- What this task involves -
Return the data below exactly, please, but drop the pictures.

(Saved entries)
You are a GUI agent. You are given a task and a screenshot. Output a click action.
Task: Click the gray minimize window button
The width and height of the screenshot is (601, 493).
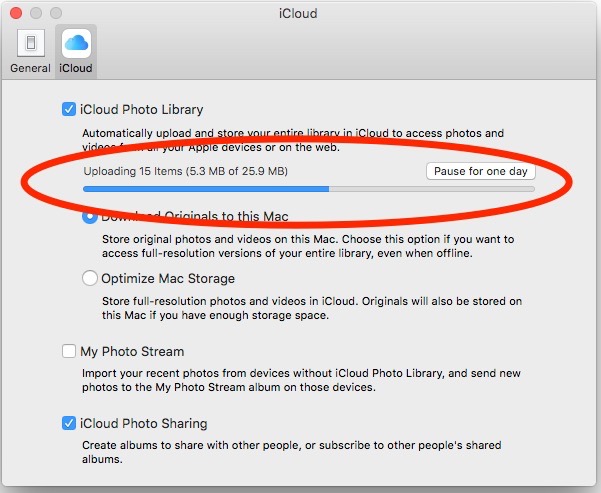[x=36, y=13]
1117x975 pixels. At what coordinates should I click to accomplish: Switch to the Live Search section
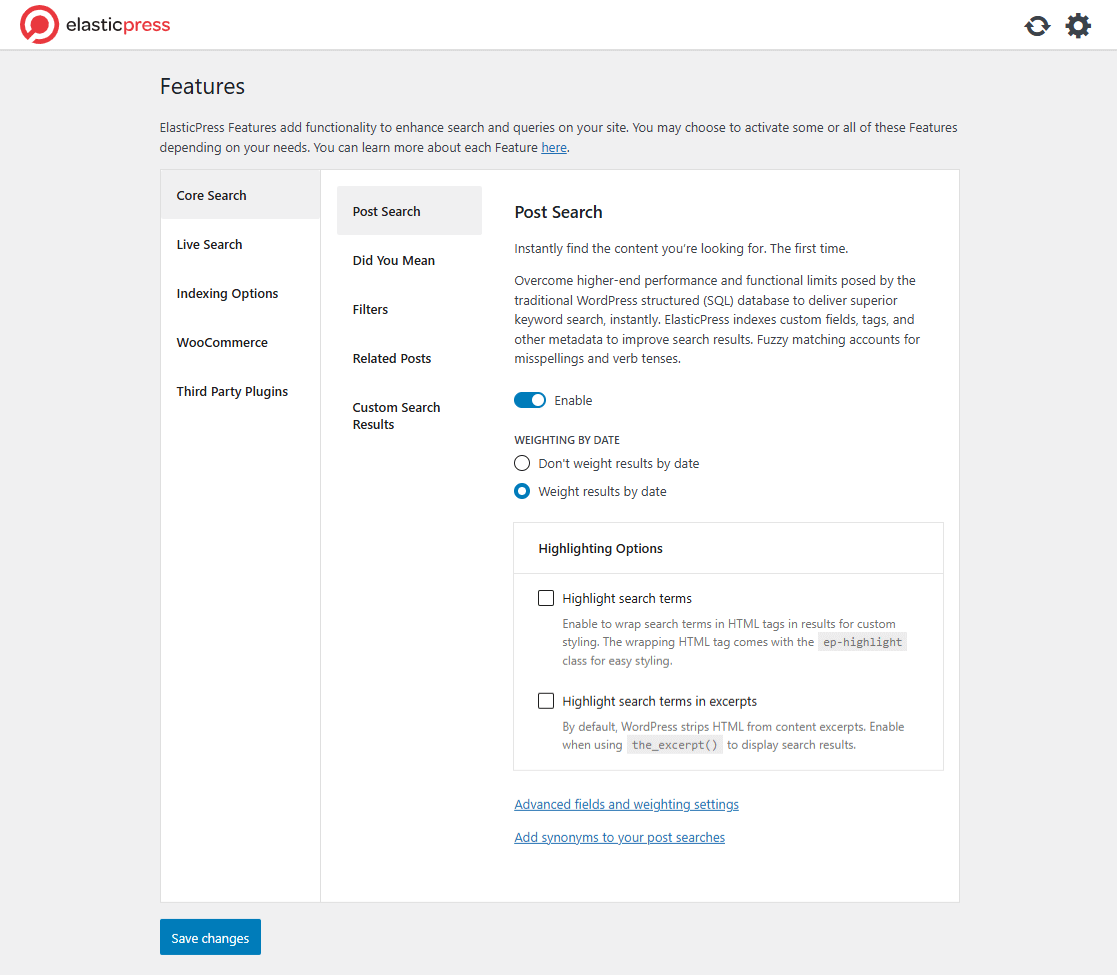209,244
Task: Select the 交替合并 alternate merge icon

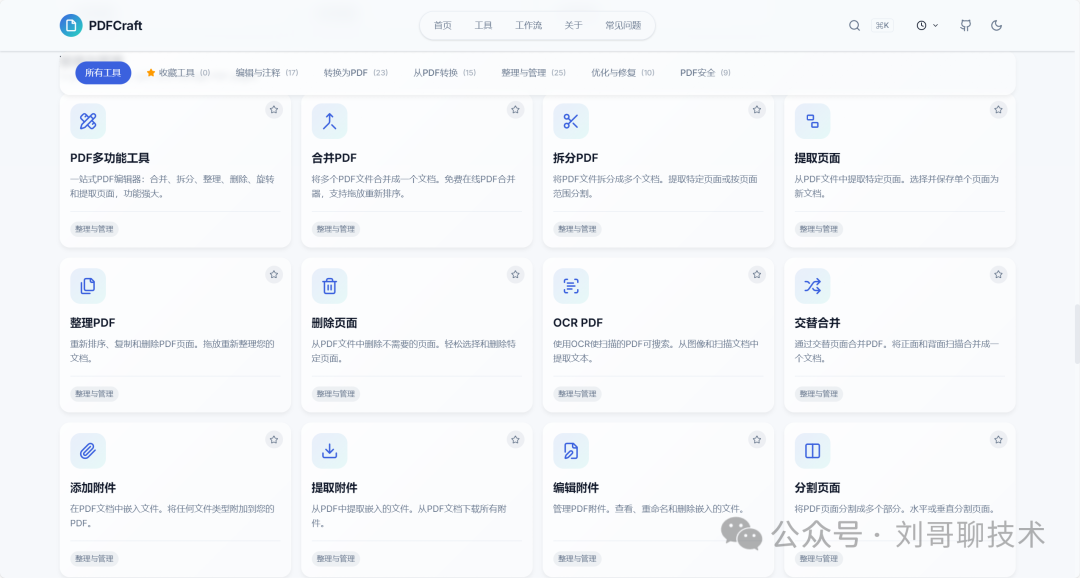Action: (x=812, y=286)
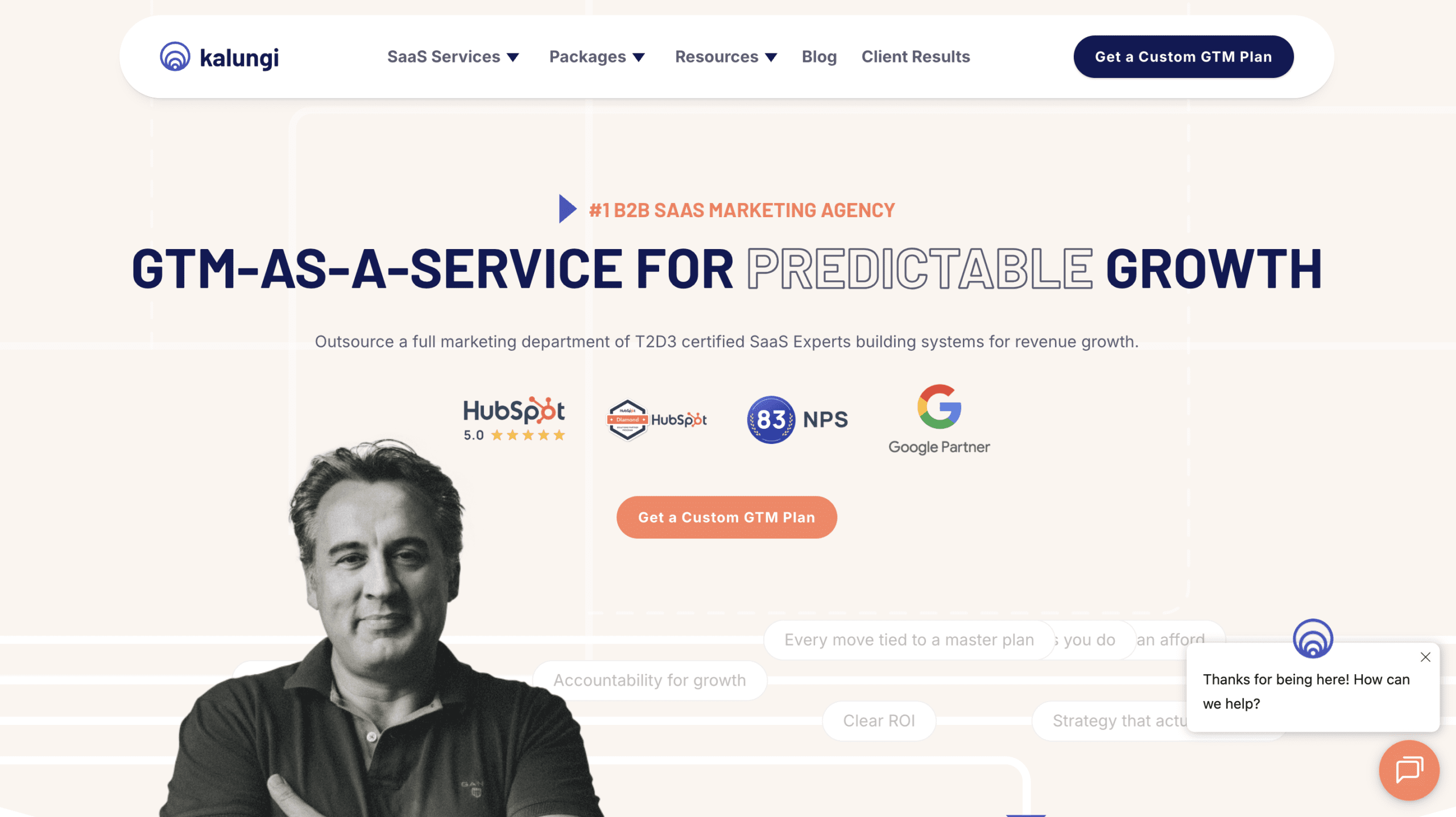Click navy Get a Custom GTM Plan button
1456x817 pixels.
tap(1184, 57)
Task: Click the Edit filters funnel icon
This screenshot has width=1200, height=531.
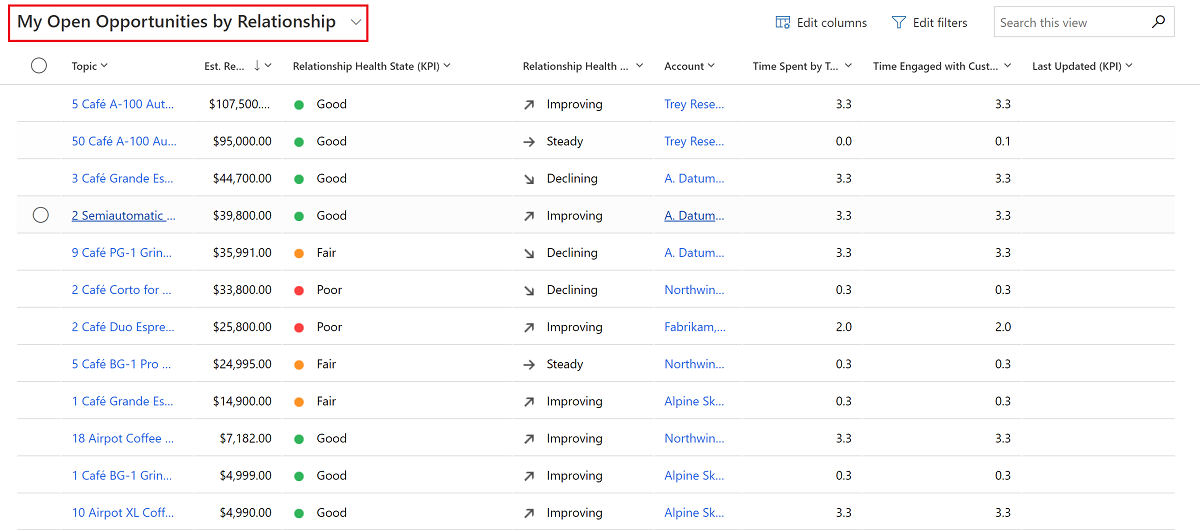Action: 899,22
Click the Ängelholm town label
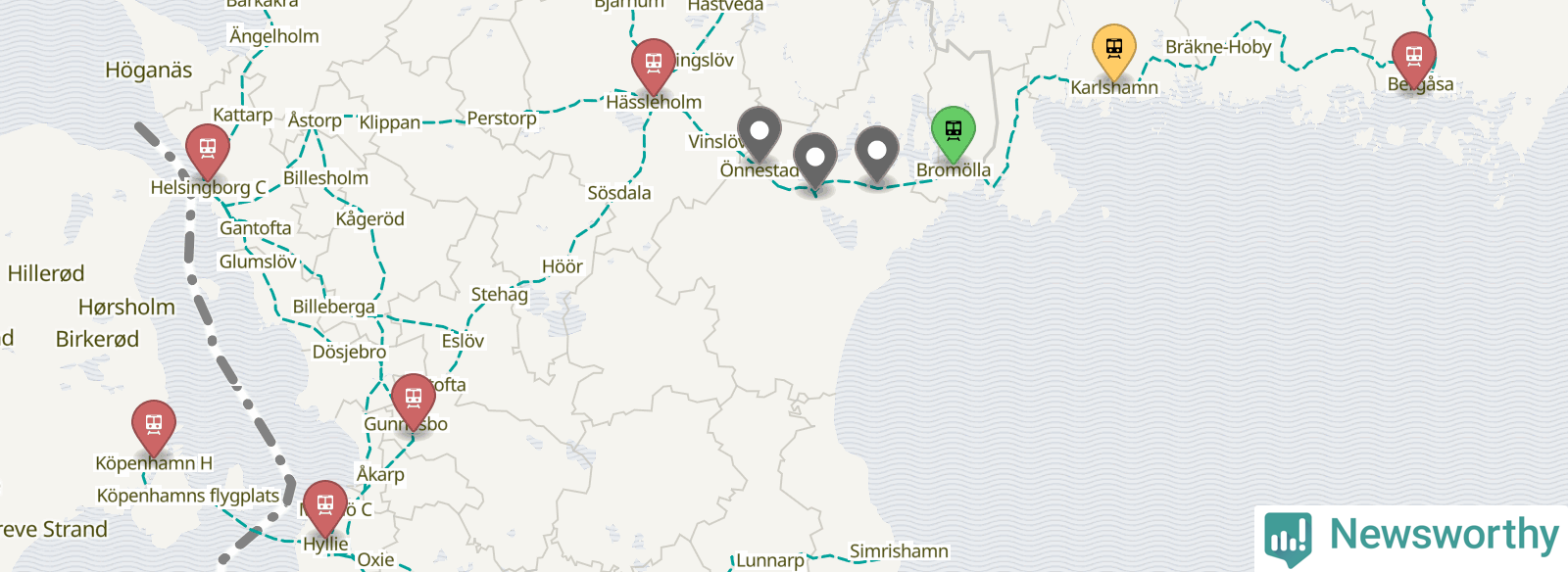The image size is (1568, 572). (274, 36)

- Problem solution -
You are a GUI agent. You are given a task and a screenshot. Output a click action.
Task: Click the gray minimize window button
The width and height of the screenshot is (601, 493).
[x=36, y=13]
1117x975 pixels. At what coordinates should I click to accomplish: Switch to the Live Search section
209,244
Task: Select the 交替合并 alternate merge icon

Action: (x=812, y=286)
Click navy Get a Custom GTM Plan button
1456x817 pixels.
tap(1184, 57)
Task: Click the Edit filters funnel icon
This screenshot has width=1200, height=531.
Action: 899,22
Click the Ängelholm town label
The image size is (1568, 572). (274, 36)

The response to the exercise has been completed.